___ Exercise text ___
Healing through panic

By Lawrence Cosentino

Fighting cancer, Kristine Thatcher sets her priorities straight

Note to non-professionals: Do not try this. In spring 2013, director/actress/playwright Kristine Thatcher was invited to Chicago’s First Folio Theatre to perform in “Underneath the Lintel,” a demanding, 90-minute, one-woman play.

The idea was crazy. Until summer 2012, Thatcher was so busy running two Lansing theaters, first BoarsHead, then Stormfield, that she hadn´t stepped onto a stage for eight years. She had just wrapped up her first round of chemotherapy for ovarian cancer.

So, of course, she went for it.

A benefit evening to defray Thatcher’s medical bills and living expenses, with a star turn by Mark Twain scholar-impersonator Richard Henzel, is set for Wednesday, Oct. 30. The support of friends like Henzel and erstwhile Stormfield colleagues who organized the event are among the “gifts” Thatcher said “came with cancer,” but there were others.

"I´ve got my priorities nice and straight,” she said. “I don´t tolerate fools as much as I used to. I live in the moment."

Easy to say, but the run-up to opening night last April in Chicago was so stressful Thatcher asked the management to fire her. “More than once,” added First Folio Theatre executive director David Rice.

Each time she asked, Rice recalled, he laughed in her face and said, “I don’t think so.”

In a jittery panic, Thatcher called her health team at Sparrow Hospital. Their answer, in paraphrase, was “What did you expect?” “It was a huge risk for her, but it was just what she needed,” Rice said.

Thatcher scored with audiences and critics as a librarian-turned-metaphysical sleuth who traces a 113-year-overdue book back to the original Wandering Jew. Her Dutch accent alone was stern, funny and sexy. All of her, not just the accent, was nominated for a 2013 Jefferson Award — the top theater awards in Chicago, second nationally to the Tonys — for best solo performance. The awards will be given out Nov. 4.

“I don’t think there is anyone more loved in the Chicago theater community then Kristine,” Rice said.

Thatcher showed the same mettle as director of Lansing´s flagship theater, Boars- Head, from 2005 until its demise in 2009. When BoarsHead imploded, she ran her own theater company, Stormfield, in a leaky building in the Frandor Shopping Center parking lot for three seasons. Stormfield went under in June 2012. Her quixotic quest to keep Equity theater alive in Lansing was over, and that was just as well, because by then she knew she was seriously ill.

It’s too soon for her doctors to say she´s in remission. She knows that about 70 percent of women who get ovarian cancer have to do chemotherapy a second time, and she’s braced for another round.
___ Data shown ___
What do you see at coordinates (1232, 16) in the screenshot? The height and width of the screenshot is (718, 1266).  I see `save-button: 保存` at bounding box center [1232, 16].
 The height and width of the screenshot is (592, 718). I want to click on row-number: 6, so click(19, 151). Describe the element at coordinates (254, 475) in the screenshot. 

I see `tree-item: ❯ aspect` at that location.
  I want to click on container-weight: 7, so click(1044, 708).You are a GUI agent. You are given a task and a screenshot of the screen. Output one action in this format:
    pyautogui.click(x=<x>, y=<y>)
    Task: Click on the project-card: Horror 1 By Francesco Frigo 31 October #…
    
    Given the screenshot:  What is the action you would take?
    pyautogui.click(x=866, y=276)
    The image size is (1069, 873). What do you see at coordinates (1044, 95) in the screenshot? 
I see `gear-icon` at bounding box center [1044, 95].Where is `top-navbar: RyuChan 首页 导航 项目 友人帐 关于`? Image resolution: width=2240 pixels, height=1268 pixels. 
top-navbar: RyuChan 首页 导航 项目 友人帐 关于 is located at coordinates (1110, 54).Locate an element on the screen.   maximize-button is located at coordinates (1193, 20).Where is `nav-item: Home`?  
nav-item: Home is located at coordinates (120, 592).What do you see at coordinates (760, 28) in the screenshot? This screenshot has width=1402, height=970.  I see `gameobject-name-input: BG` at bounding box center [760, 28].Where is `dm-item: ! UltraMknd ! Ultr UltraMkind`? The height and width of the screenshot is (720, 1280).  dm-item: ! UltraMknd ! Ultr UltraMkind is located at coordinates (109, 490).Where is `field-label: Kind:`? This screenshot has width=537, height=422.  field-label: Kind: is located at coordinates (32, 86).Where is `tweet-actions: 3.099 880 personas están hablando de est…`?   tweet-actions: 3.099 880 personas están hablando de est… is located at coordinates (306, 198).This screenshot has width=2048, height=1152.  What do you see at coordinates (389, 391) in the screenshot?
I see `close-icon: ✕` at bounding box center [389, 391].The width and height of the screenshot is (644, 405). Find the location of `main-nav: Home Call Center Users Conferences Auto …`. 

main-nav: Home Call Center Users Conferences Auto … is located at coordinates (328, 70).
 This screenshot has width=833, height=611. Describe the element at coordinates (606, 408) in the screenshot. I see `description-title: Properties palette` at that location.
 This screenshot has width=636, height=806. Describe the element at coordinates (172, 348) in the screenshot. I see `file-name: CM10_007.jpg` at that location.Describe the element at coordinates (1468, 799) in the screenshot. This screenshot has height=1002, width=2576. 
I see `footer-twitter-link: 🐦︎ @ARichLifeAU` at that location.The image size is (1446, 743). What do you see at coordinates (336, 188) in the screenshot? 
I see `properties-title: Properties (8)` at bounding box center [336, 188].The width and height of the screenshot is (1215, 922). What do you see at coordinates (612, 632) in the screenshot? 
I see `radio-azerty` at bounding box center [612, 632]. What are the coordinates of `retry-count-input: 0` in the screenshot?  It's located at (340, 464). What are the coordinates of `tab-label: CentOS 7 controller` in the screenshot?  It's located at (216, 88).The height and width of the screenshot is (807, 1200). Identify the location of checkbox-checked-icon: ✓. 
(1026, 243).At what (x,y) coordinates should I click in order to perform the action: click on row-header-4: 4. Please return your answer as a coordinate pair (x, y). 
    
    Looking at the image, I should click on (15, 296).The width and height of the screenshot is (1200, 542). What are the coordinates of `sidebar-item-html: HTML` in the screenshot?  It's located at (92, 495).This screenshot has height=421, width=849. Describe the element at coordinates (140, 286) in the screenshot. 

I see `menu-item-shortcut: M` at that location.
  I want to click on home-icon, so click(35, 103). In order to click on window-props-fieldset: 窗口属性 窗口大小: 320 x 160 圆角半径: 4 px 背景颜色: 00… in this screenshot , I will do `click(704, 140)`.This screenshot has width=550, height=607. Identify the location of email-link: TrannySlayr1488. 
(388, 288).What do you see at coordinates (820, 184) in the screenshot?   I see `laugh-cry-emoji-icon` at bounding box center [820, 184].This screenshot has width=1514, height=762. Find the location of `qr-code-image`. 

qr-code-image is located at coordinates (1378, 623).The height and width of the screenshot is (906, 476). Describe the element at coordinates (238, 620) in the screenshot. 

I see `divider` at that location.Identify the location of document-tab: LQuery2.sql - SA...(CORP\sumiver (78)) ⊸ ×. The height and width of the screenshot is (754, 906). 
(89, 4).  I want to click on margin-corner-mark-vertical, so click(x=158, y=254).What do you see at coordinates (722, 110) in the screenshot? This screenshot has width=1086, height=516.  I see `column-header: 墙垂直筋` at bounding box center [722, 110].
___
→ **Work instructions**:
1 – Write out the article about Kristine Thatcher word for word from "Thatcher showed the" to "was seriously ill.".
2 – Carry on the article about Kristine Thatcher from its last sentence.
The records have nothing to do with the article about Kristine Thatcher.

→ **Responses to the tasks**:
1 –
Thatcher showed the same mettle as director of Lansing´s flagship theater, Boars- Head, from 2005 until its demise in 2009. When BoarsHead imploded, she ran her own theater company, Stormfield, in a leaky building in the Frandor Shopping Center parking lot for three seasons. Stormfield went under in June 2012. Her quixotic quest to keep Equity theater alive in Lansing was over, and that was just as well, because by then she knew she was seriously ill.

2 –
Meanwhile, she’s not knitting doilies.

Through September and most of October, Thatcher directed Tom Dudzick´s "Miracle on South Division Street" for Peninsula Players in Door County, Wisc.

Now she´s working on two new projects.

Terry McKay of Chicago´s City Lit Theatre has commissioned her to write a play about the turbulent period preceding the U.S. Civil War, to be called "Bloodhound Law.” The other project is close to her heart for a lot of reasons. A Lansing friend, former Wharton Center education director Dana Brazil, is director of education of a new theater, the Dr.

Phillips Center for the Performing Arts, in central Florida.

Brazil commissioned Thatcher to interview cancer patients and write a narrative based on their lives. The project is inspired by one of Thatcher´s heroes, Dr. Rita Charon, proponent of "narrative medicine," which throws open the examining room to take into account a patient’s whole life story.

Thatcher talks about her cancer with dry eyes, but they moisten when she talks about Charon´s work. Empathy for other people´s stories has always driven Thatcher´s work. The Charon project is like a Grand Unified Theory for her, connecting two healing disciplines, drama and medicine.

On mornings when Thatcher feels daunted by the trials ahead, the sheer juiciness of projects like "Bloodhound Law" and the Charon project get her going.

There are other inducements, too.

Thatcher is still fuming over Sarah Palin´s recent comment comparing the Affordable Health Care Act with the subject of “Bloodhound Law,” the Fugitive Slave Act.

"The Fugitive Slave Act compelled northerners to return slaves," she said. "For her to compare those two laws … it´s crazy."

Where is Thatcher’s favorite author, Mark Twain, scourge of dolts and demagogues, when you need him? Thanks to Thatcher and Henzel, he’s coming to the rescue, in more ways than one.